Entonces no le ve un papel importante en el próximo gobierno de izquierda.

—No creo que él lo pida, que lo quiera, pero puede ser una alternativa futura del Frente. Para mí es un capital que tiene el Frente. Que yo no le haya dado pelota no es culpa mía, es culpa de las circunstancias, de mis compañeros, que no se equivocaron. No se equivocaron porque si el carro al que yo pertenezco no tira con fuerza, el Frente no gana. Puede haber un peligro, que eventualmente ustedes se planteen: este tipo le ofrece cachón a la derecha, puede asustar a los empresarios… Pero piensen también lo contrario: si el carro del Pepe no cincha ese 30 y pico por ciento del fa, y ahora más, ¿el Frente gana?

¿Y no tiraría si Astori fuera candidato?

—No. Tiraría burocráticamente. Por eso valía la pena correr el riesgo de que la gente le dijera que no (a la fórmula propuesta inicialmente por Vázquez). No es lo mismo que yo le diga que no, que la gente le diga que no.

¿Y al revés, el carro de Astori tirando por Mujica?

—El carro de Astori no tiene la potencia. Ustedes vieron lo que pasó en el congreso, lo del congreso no cayó del cielo. Esas son realidades, los militantes todavía existen y cuentan.

Se habla habitualmente de dos tendencias entre los gobiernos progresistas latinoamericanos, una que tendría como representante más emblemático a Hugo Chávez y otra liderada por Lula, ¿qué tomaría de uno y de otro? 
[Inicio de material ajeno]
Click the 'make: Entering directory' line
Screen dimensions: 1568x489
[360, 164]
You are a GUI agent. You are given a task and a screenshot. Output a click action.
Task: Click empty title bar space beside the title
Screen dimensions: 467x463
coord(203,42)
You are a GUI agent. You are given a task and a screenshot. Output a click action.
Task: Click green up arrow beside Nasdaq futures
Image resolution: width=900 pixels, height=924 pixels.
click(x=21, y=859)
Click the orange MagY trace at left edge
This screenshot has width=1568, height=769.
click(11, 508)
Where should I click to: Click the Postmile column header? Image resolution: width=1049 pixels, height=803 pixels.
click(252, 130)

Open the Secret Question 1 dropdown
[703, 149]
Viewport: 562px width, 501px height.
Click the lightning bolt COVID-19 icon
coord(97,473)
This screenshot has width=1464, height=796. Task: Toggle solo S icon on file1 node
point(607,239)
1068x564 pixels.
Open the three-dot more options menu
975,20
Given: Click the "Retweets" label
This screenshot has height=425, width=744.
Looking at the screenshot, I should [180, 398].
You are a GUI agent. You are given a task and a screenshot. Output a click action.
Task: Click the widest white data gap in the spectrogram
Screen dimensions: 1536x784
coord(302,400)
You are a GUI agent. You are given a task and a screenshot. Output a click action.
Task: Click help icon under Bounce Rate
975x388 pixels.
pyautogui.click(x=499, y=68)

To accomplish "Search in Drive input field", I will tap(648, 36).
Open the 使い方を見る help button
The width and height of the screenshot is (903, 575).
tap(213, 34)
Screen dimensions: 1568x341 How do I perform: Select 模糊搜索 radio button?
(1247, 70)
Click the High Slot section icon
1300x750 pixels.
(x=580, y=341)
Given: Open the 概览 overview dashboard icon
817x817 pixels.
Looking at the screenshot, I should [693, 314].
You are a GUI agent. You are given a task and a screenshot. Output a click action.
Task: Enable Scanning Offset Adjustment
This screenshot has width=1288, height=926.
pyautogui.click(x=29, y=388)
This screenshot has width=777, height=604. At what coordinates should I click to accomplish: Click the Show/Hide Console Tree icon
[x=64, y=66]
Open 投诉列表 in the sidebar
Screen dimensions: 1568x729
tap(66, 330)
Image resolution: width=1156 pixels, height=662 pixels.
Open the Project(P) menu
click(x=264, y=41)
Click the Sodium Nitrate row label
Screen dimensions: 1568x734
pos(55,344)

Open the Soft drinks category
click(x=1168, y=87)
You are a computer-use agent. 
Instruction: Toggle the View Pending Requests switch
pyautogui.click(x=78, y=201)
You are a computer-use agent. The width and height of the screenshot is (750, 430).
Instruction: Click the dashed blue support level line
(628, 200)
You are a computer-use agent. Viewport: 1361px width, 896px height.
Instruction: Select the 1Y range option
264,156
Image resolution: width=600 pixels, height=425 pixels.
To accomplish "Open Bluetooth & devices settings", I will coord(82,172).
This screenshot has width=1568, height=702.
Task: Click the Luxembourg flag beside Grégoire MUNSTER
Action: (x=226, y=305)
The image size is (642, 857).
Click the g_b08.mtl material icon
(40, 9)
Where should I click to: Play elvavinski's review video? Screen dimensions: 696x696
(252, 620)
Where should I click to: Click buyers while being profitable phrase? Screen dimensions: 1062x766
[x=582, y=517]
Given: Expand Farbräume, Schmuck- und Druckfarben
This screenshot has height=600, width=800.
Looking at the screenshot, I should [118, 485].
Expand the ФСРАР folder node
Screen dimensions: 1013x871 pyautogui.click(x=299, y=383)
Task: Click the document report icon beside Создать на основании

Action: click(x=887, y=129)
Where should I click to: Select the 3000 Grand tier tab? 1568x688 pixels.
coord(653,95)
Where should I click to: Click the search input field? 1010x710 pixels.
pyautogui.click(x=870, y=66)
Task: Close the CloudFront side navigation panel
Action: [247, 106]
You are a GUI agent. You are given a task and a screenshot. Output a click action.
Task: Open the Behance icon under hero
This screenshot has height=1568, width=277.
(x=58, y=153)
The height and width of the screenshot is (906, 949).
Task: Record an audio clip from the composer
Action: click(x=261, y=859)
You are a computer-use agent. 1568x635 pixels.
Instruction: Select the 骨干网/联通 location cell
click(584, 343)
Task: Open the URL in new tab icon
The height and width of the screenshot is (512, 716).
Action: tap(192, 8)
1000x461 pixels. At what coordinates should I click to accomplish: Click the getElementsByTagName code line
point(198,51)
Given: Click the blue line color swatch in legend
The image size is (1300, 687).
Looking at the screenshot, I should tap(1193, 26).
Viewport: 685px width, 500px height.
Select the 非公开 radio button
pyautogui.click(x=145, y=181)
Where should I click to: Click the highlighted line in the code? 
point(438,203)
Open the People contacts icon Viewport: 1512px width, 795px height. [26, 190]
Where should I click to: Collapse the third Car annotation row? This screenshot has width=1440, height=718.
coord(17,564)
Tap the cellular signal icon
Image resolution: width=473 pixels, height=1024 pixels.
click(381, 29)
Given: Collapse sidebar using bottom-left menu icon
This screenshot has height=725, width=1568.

—Mi modelo para Uruguay es Lula, y soy amigo de Chávez. Como Chávez está sentado en un barril de petróleo, se puede permitir unos lujos que Dios me libre. Lula hizo una revolución. Logró que una cantidad grande de gente subiera un escalón. Si pudiéramos lograr hacer desaparecer la indigencia y reducir al mínimo esos bolsones de miseria impactante, para el que come todos los días va a ser muy poco, pero hay que caminar y ver algunos ranchos donde vive la gente por ahí. Es crudo. Esa es la batalla principal que tenemos que dar.

Hay quien dice: “Si gana Mujica, el Poder Ejecutivo va a estar enfocado en combatir la pobreza, y el problema del desarrollo del país es muy otro”.

—El desarrollo del país se justifica porque vas a combatir la pobreza, y vas a combatir la pobreza para que no se ampute el desarrollo del país. No se vea en esto una manía de carácter social, de pobrecitos los pobres. Yo no tengo esa manera de pensar. Es que ese Uruguay va a ser mayoría dentro de poco, o intervenimos o vamos a tener una sociedad tipo africana, ese es el problema. Pero a su vez tiene que funcionar la economía por este lado; y yo te diría más, cuando planteo la idea de que la universalidad de la enseñanza es por el desarrollo, me han tratado de agrarista por esto. El país, por su naturaleza agroexportadora, durante mucho tiempo va a tener que nutrirse de esos recursos. Pero a partir de esto, y con esa dependencia de la matriz con origen agropecuario, debemos intentar construir un país que sea vendedor de conocimiento. No veo mucho un país de fábricas, lo veo de laboratorios, porque veo que hay una fortuna en las vacunas, en los embriones, porque cuando compro un sobrecito de tomate holandés para plantar en el invernáculo me cobran 100 dólares y son dos tomates, me están cobrando 50 dólares cada tomate. Me están vendiendo la investigación. Yo quiero un Uruguay que se especialice en eso, porque al fin y al cabo, el modelo de Finlandia ¿qué es?: a partir del tronco te venden Nokia.